It could be argued that the widespread coverage of subjects such as Machine Learning (ML) and Artificial Intelligence (AI) has only served to confuse many people as to the current state of play with these technologies.
The adtech industry is filled with a fear that if you are not using a certain technology then you are missing out. As a result, many business managers now use the phrases ‘ML’ and ‘AI’ as interchangeable (when in fact ML is a subset of AI) and seem to regard them as some kind of ‘plug-and-play’ solution capable of planning and running new campaigns entirely without human input.
Smart advertisers are utilising machine i.e. data-driven learning, applying both macro and micro insights, in combination with the human touch, to help reach relevant customers at every stage of the consumer journey.
In my opinion, there is still a long way to go before associating this with anything that could genuinely be called ‘AI’. AI is computer science dealing with the simulation of intelligent behaviour whereas ML teaches computers to discover insights and patterns without being told where to look.
Where we are today
Google is making some fantastic advances in AI; it is hard not to be impressed by the video of Google assistant making a phone call to book a hair appointment. However, I recently came across a very humorous tweet directed at Amazon, from a lady who had purchased a toilet seat and had been targeted with ads for toilet seats ever since. “I am not a collector!” she exclaimed. This shows exactly how quickly marketing technology can lead you down a rabbit hole, once human knowledge and experience is removed entirely from the equation.
Pure algorithms that can be left to their own devices don’t exist, algorithms need data and too often bad data in leads to bad data out. Hence why so often you see advertising retargeting for one-off purchases or targeting fraudulent inventory as it appears to perform.
Surprisingly, I still meet business leaders who say things like, “Yes, we’ve got Machine Learning” as if it’s something that you receive in a box and stick in a corner to get on with it. This approach is doomed to failure, as unless companies think about the inputs for their ML algorithms and also what goals they are looking to work towards they will always struggle. For example, how can you have the same algorithm for behavioural data looking for new customers and retargeting data looking to shore up users who have put items in their basket?
Machine learning solutions are all about understanding people’s behaviour to deliver commercial performance: we analyse online user data and optimise all our campaigns towards behaviours that have been shown to lead to a conversion.
Let’s take the example of a weight-loss company who approached us recently to roll-out a campaign targeting women only. When we started to test the campaign online, our Machine Learning technology quickly identified that the campaign was particularly effective at engaging customers who had also recently conducted online searches on the subjects of ‘weddings’ and ‘holidays’. While some may claim it is obvious that those customers displayed interest in those topics, that level of robust insight alone allowed our client to instantly optimise their budget and creative to target more of those customers with great success.

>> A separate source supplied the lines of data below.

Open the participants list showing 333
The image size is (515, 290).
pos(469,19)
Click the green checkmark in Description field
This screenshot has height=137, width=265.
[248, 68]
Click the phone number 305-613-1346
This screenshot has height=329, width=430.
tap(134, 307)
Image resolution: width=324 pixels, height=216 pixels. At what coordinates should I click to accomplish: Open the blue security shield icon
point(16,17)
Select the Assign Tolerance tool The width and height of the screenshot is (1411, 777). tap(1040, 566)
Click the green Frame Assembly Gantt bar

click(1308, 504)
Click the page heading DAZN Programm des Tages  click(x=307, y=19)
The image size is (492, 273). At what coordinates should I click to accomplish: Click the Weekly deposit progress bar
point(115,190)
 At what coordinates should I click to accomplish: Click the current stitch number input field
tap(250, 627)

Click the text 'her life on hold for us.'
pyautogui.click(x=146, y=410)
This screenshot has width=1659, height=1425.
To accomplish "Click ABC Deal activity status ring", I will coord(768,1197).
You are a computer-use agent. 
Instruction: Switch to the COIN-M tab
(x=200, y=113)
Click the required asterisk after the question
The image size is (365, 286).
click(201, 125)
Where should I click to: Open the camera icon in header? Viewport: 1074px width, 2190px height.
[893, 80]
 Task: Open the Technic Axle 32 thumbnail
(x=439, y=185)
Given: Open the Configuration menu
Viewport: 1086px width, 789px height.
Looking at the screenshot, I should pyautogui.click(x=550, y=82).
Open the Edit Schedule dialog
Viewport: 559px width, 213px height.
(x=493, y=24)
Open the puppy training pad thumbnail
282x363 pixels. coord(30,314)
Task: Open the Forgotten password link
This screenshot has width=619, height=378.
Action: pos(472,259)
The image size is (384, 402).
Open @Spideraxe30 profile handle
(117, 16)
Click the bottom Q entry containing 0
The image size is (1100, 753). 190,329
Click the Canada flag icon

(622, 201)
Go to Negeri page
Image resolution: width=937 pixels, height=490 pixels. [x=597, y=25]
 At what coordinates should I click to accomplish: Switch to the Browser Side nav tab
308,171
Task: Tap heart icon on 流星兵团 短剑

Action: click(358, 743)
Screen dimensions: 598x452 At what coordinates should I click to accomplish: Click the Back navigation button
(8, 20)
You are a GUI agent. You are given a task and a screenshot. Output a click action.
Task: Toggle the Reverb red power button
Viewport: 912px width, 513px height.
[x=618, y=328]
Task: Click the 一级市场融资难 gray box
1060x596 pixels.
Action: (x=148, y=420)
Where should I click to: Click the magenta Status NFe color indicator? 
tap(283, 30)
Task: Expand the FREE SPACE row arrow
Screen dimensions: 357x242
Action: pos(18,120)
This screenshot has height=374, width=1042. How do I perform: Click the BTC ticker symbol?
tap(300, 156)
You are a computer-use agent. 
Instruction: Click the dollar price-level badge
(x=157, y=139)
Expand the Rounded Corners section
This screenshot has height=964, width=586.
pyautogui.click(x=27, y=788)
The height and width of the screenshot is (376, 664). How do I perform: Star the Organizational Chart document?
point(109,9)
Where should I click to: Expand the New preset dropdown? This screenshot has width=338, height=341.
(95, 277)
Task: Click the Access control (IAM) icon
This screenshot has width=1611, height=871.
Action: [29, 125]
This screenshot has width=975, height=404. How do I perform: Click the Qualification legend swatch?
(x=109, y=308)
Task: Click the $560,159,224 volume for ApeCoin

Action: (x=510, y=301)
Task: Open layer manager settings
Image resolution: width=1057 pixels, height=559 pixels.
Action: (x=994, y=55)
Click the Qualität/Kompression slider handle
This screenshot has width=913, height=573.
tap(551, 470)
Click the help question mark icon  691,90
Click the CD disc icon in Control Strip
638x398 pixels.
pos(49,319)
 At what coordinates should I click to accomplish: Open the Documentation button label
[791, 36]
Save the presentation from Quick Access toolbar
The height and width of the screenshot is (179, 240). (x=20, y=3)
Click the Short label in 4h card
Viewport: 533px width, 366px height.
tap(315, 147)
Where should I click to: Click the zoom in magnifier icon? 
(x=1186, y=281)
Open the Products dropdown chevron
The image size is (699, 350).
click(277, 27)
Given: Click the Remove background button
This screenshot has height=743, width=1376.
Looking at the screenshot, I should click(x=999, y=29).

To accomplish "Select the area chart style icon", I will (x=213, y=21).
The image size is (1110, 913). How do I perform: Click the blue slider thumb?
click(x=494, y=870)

While this particular insight might seem like common-sense, Machine Learning can obviously spot far subtler correlations of online behaviour (invisible to human researchers) that could be extremely valuable in the context of a particular campaign. In essence, Machine Learning aids the people within advertisers and their agencies to identify often-hidden opportunities to apply traditional marketing skills and creativity to optimum effect.
The way forward
The Machine Learning technologies available to advertisers today are fantastic tools, but they still have a long way to go, and still remain a set of potential capabilities rather than a solution in themselves. Human input, intelligence and creativity are still very much required to deliver improved performance.
My advice to marketing directors and CMOs is not to think of ‘Machine Learning’ as simply a box to be ticked. Instead, start with the basics. Why use Machine Learning in the first place? What do you hope to achieve? What output do you want to produce? Only then can you begin to truly consider what you need the technology to do and which tech partners are best placed to deliver what you need.
Above all, remember that the capabilities of contemporary Machine Learning technology are truly amazing, but only in combination with the incredible talents, knowledge and experience of good old-fashioned human beings.